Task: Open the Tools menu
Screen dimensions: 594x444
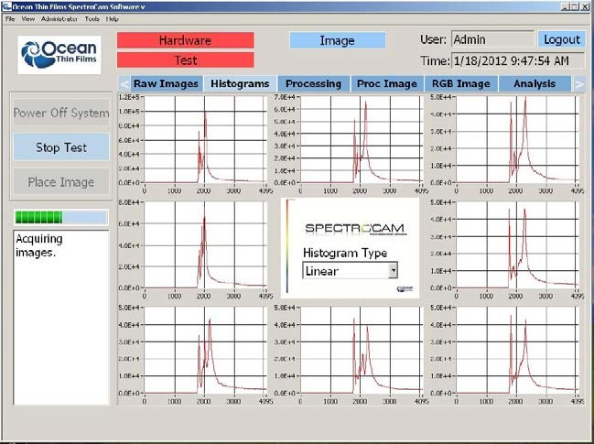Action: (x=92, y=18)
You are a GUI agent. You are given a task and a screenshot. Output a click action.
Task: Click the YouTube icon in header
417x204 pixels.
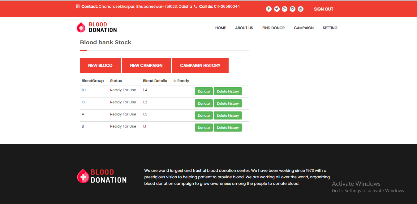tap(300, 9)
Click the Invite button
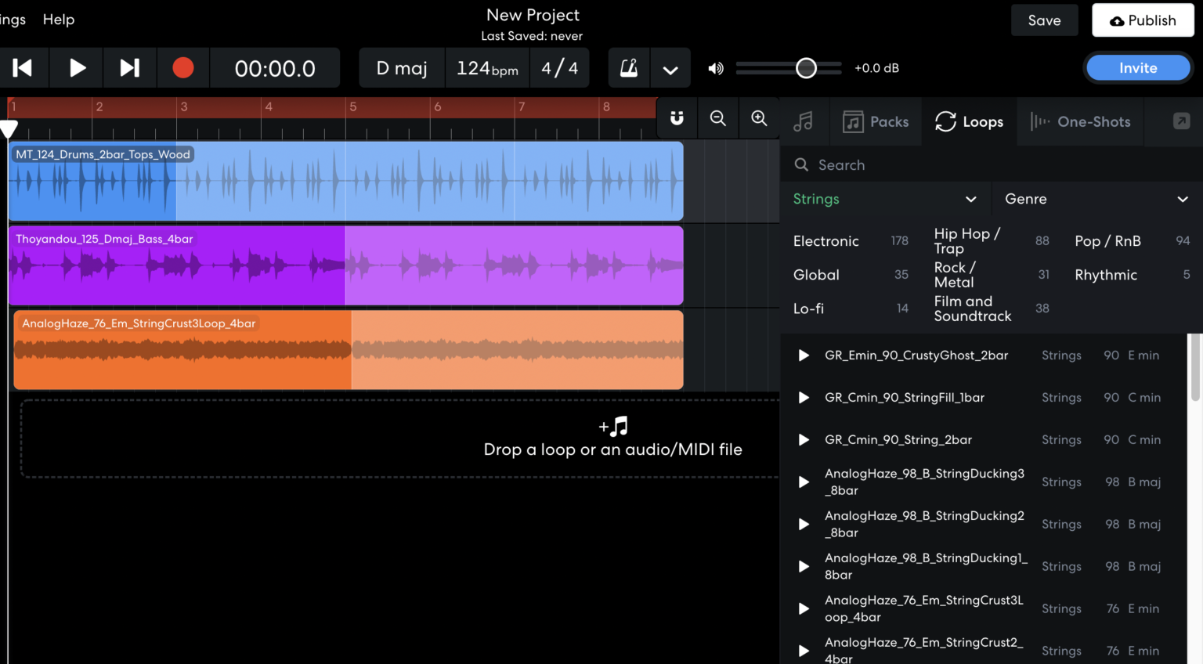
-------------------------
_WORK REQUIRED_
Reproduce every line of the records above verbatim, omitting the pictures.

_EXERCISE SOLUTION_
Task: Open the Tools menu
Screen dimensions: 594x444
Action: (x=92, y=18)
You are a GUI agent. You are given a task and a screenshot. Output a click action.
Task: Click the YouTube icon in header
417x204 pixels.
tap(300, 9)
Click the Invite button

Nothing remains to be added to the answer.